Pressemitteilung

28.10.2019

Al-Baghdadi in Idlib

IS-Anführer lebte unter den Augen der Türkei (Pressemitteilung)

Ein kurdischer Bauer im Nordosten von Syrien, in direkter Nachbarschaft von Idlib. Foto: Sido/GfbV (2015)

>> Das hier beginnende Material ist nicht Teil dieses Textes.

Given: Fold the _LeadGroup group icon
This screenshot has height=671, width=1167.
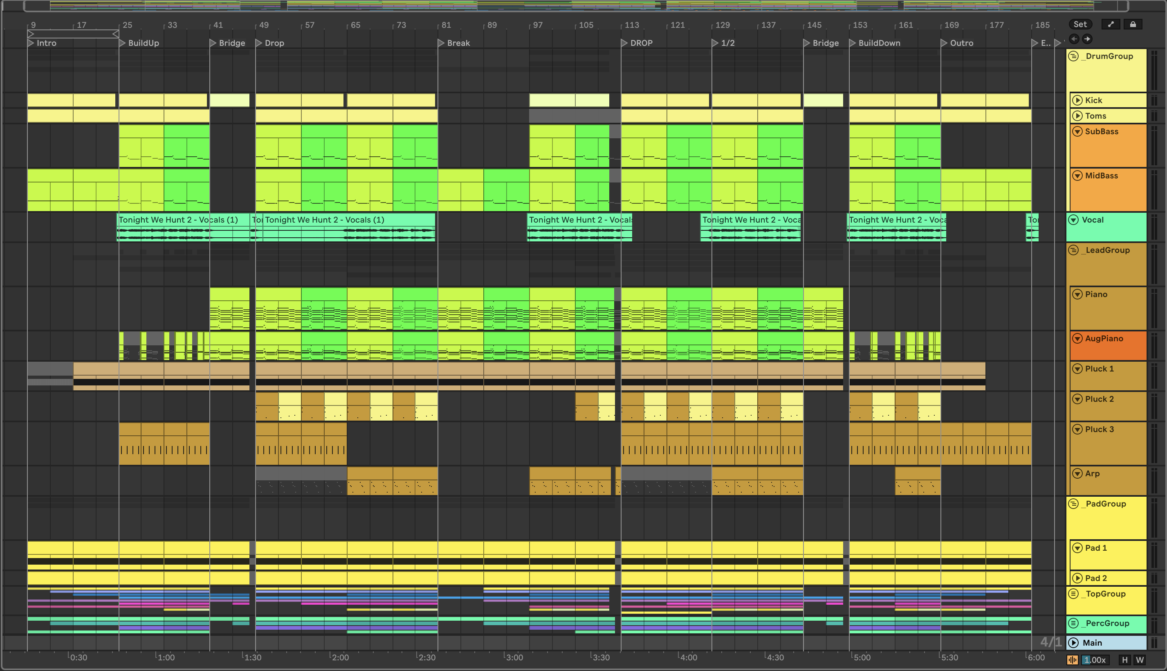Looking at the screenshot, I should (1074, 250).
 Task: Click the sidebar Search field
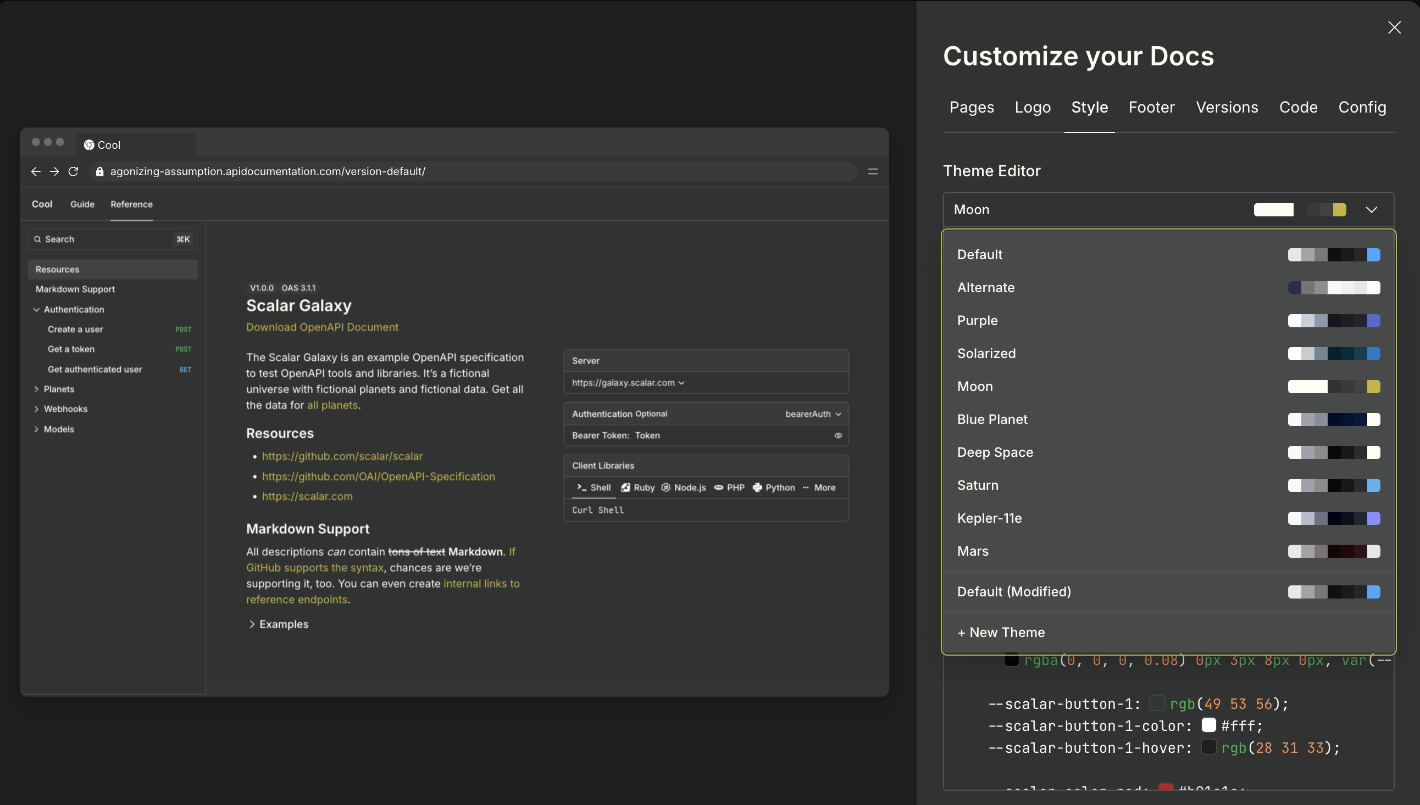tap(105, 239)
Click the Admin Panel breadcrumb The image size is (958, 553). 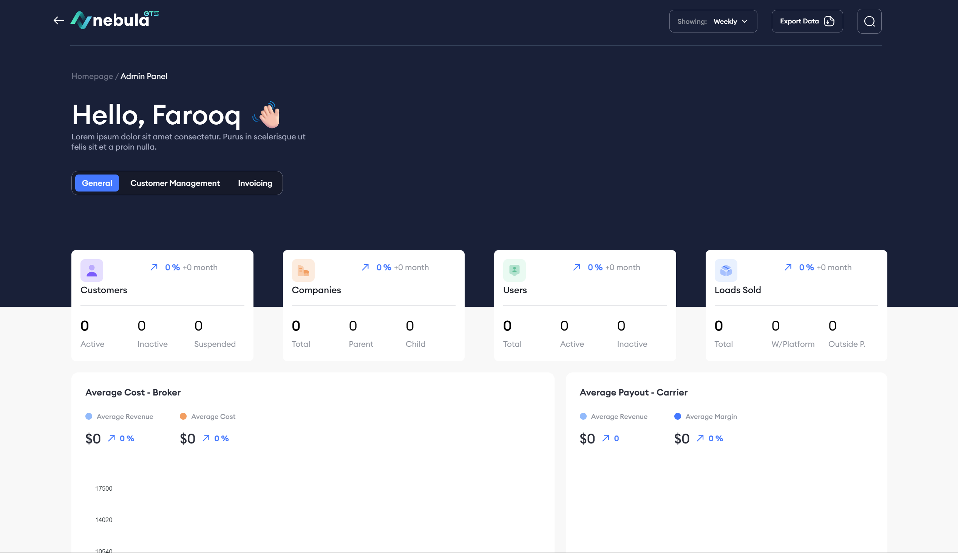pyautogui.click(x=144, y=76)
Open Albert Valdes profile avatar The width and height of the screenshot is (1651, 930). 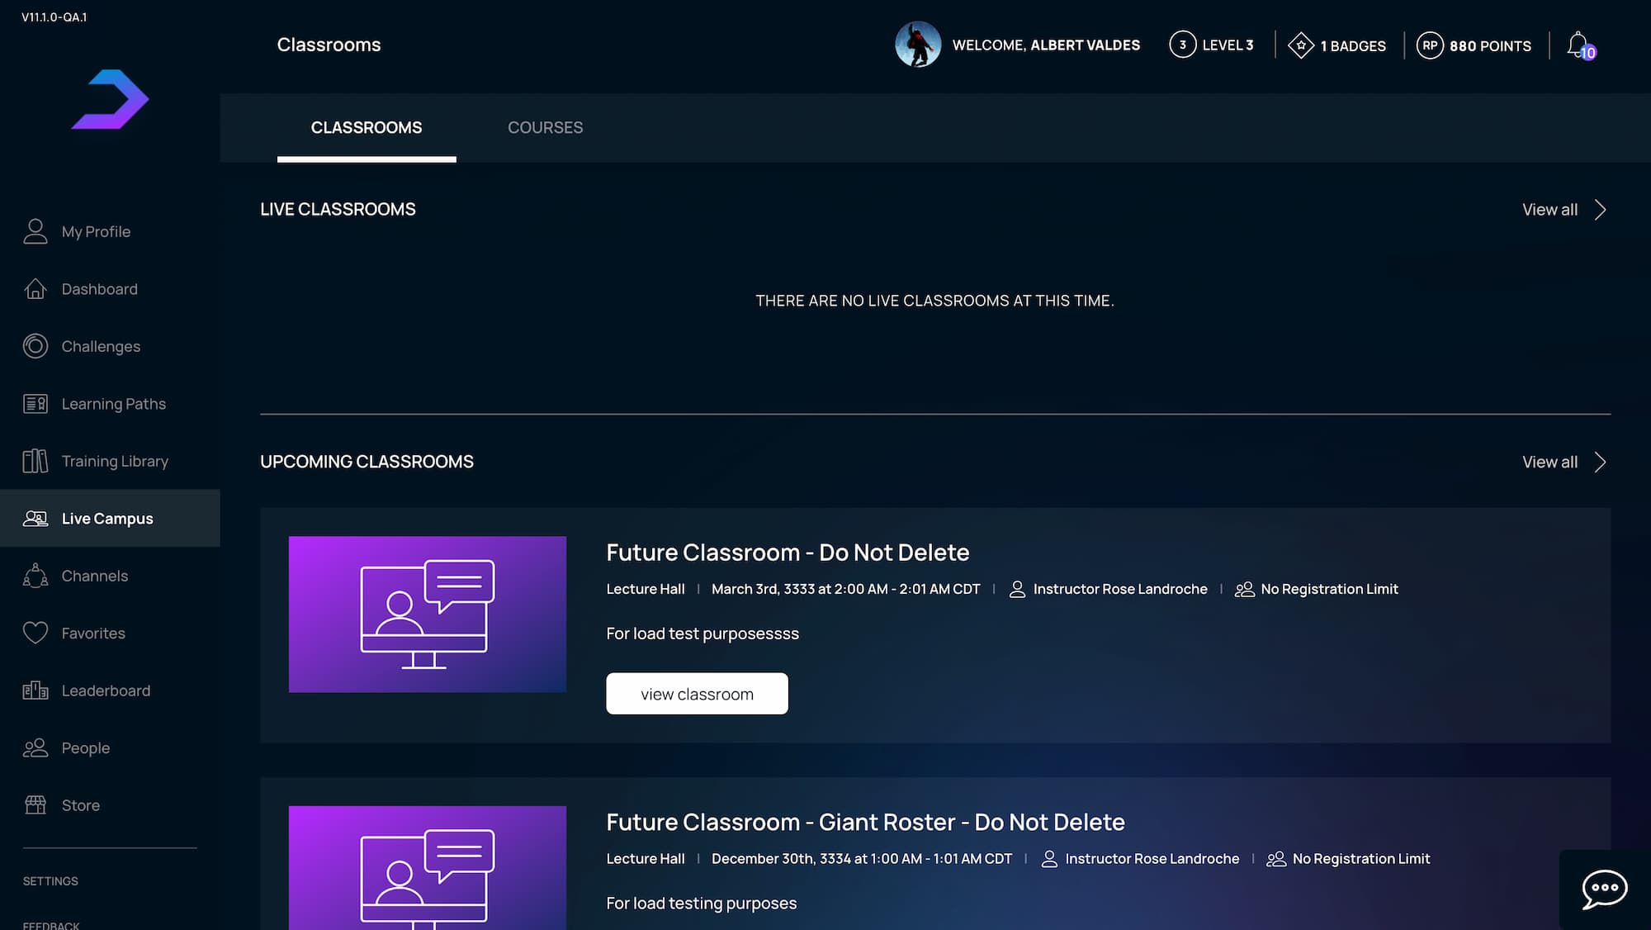[918, 45]
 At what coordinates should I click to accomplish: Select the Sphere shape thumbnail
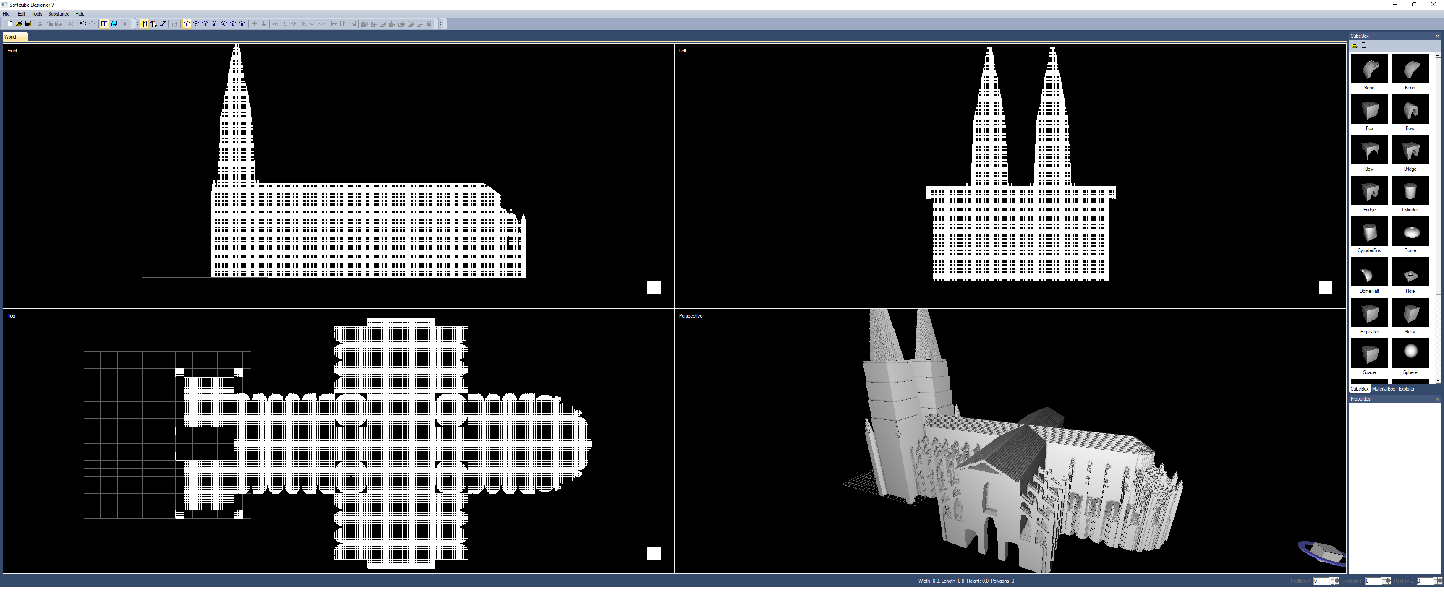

Abu-Bakr al-Baghdadi, der Anführer des sogenannten Islamischen Staates (IS), lebte offenbar monatelang unbehelligt in der Region Idlib, direkt an der Grenze zur Türkei.  „Idlib steht seit Jahren unter Kontrolle der türkischen Armee und mit ihr verbündeter islamistischer Milizen“, erinnert Kamal Sido, Nahostexperte der Gesellschaft für bedrohte Völker (GfbV). „Es ist unbegreiflich, wie der meistgesuchte Terrorist der Welt dort ohne Wissen Ankaras Unterschlupf gefunden hat.“ Bereits am 25. März 2019 hatte ein Sprecher der kurdischen Selbstverteidigungseinheiten YPG erklärt, Al-Baghdadi sei höchstwahrscheinlich in Idlib. Es habe den Anschein, dass Erdogan nicht den IS als Feind ansehe, sondern die kurdischen Bewohner Nordsyriens.

Erdogans Armee hält in der Region mindestens zwölf Beobachtungsposten. Mobilfunk und Internet kommen in der Regel von türkischen Anbietern. „Die von der Türkei besetzten Gebiete in Nordsyrien sind zu Brutstätten radikaler Islamisten jeglicher Couleur geworden“, erklärt Sido. „Viele Menschen in Syrien fragen sich, wie ein NATO-Mitglied die schlimmsten Islamisten unterstützen oder dulden kann.“ Ethnische und religiöse Minderheiten und Volksgruppen wie Yeziden, Christen, Aleviten, Armenier und vor allem Kurden – Opfer der Barbarei des IS – erwarteten eine Antwort auf diese Frage.

Als US-Präsident Donald Trump den Tod Al-Baghdadis am Sonntagmorgen verkündete, dankte er den kurdisch geführten Syrian Democratic Forces (SDF) für ihre Unterstützung. Seit Anfang des Jahres haben die YAT (Spezialkräfte der SDF) und die HAT (Spezialkräfte der Polizei der Selbstverwaltung) in Nordsyrien 347 Razzien gegen IS-Zellen durchgeführt und 476 Verdächtige verhaftet. Darunter waren hochrangige IS-Mitglieder wie Anwar Mohammed Hadoushi aus Belgien, der die Anschläge von Paris und Brüssel mitorganisiert haben soll. Diese Razzien sind seit Beginn des völkerrechtswidrigen Angriffs der Türkei deutlich zurückgegangen. Kurdische Kämpfer und ihre Verbündeten konzentrieren sich auf die Verteidigung ihrer Heimat. Durch gezielte türkische Angriffe auf Gefängnisse und Camps, in denen IS-Anhänger untergebracht sind, konnten Hunderte dieser Gefangenen fliehen. „Ein Terrorist ist tot. Aber viele andere sind frei, weil Trump die Kurdinnen und Kurden verraten hat“, so Sido.